Demystifying Fraudulent Transactions and Illicit Nodes in the Bitcoin Network for Financial Forensics

Youssef Elmougy,Ling Liu
DOI: https://doi.org/10.1145/3580305.3599803
2023-05-26
Abstract:Blockchain provides the unique and accountable channel for financial forensics by mining its open and immutable transaction data. A recent surge has been witnessed by training machine learning models with cryptocurrency transaction data for anomaly detection, such as money laundering and other fraudulent activities. This paper presents a holistic applied data science approach to fraud detection in the Bitcoin network with two original contributions. First, we contribute the Elliptic++ dataset, which extends the Elliptic transaction dataset to include over 822k Bitcoin wallet addresses (nodes), each with 56 features, and 1.27M temporal interactions. This enables both the detection of fraudulent transactions and the detection of illicit addresses (actors) in the Bitcoin network by leveraging four types of graph data: (i) the transaction-to-transaction graph, representing the money flow in the Bitcoin network, (ii) the address-to-address interaction graph, capturing the types of transaction flows between Bitcoin addresses, (iii) the address-transaction graph, representing the bi-directional money flow between addresses and transactions (BTC flow from input address to one or more transactions and BTC flow from a transaction to one or more output addresses), and (iv) the user entity graph, capturing clusters of Bitcoin addresses representing unique Bitcoin users. Second, we perform fraud detection tasks on all four graphs by using diverse machine learning algorithms. We show that adding enhanced features from the address-to-address and the address-transaction graphs not only assists in effectively detecting both illicit transactions and illicit addresses, but also assists in gaining in-depth understanding of the root cause of money laundering vulnerabilities in cryptocurrency transactions and the strategies for fraud detection and prevention. Released at <a class="link-external link-http" href="http://github.com/git-disl/EllipticPlusPlus" rel="external noopener nofollow">this http URL</a>.
Cryptography and Security,Machine Learning
What problem does this paper attempt to address?
The problem that this paper attempts to solve is the detection of fraudulent transactions and illegal nodes in the Bitcoin network. Specifically: 1. **Improving the accuracy and interpretability of fraud detection**: The paper proposes a comprehensive data - science approach, aiming to detect fraudulent transactions and illegal addresses (participants) in the Bitcoin network through machine - learning models.
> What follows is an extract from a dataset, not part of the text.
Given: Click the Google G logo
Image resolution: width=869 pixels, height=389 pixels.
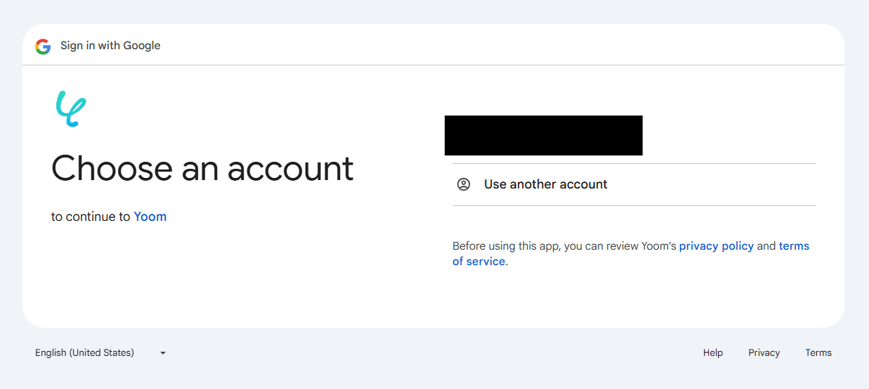Looking at the screenshot, I should 43,46.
In particular, this method not only improves the detection accuracy but also provides in - depth explanations of the detection results, revealing the root causes of illegal activities such as money laundering. 2. **Expanding the dataset to enhance detection capabilities**: The paper contributes a new dataset named Elliptic++, which extends the existing Elliptic dataset. The new dataset includes more than 822,000 Bitcoin wallet addresses (nodes), each with 56 features, and has 1.27 million time - interaction records. This enables more accurate detection of fraudulent transactions and illegal addresses. 3. **Using multiple graph structures for analysis**: The paper uses four different types of graph data to represent and analyze the relationships between transactions and addresses in the Bitcoin network: - **Transaction - to - Transaction Graph**: Represents the flow of funds in the Bitcoin network. - **Address - to - Address Interaction Graph**: Captures the types of transactions between Bitcoin addresses. - **Address - Transaction Graph**: Represents the two - way flow of funds between addresses and transactions. - **User Entity Graph**: Captures address clusters representing unique Bitcoin users. 4. **Evaluating different machine - learning algorithms**: The paper applies multiple machine - learning algorithms on the above four graph structures, including Random Forest, Multilayer Perceptron, Long Short - Term Memory, Extreme Gradient Boosting, etc., to evaluate their performance in the fraud - detection task. Through these methods, the paper aims to provide a powerful tool for financial forensics to identify and prevent fraud in the Bitcoin network.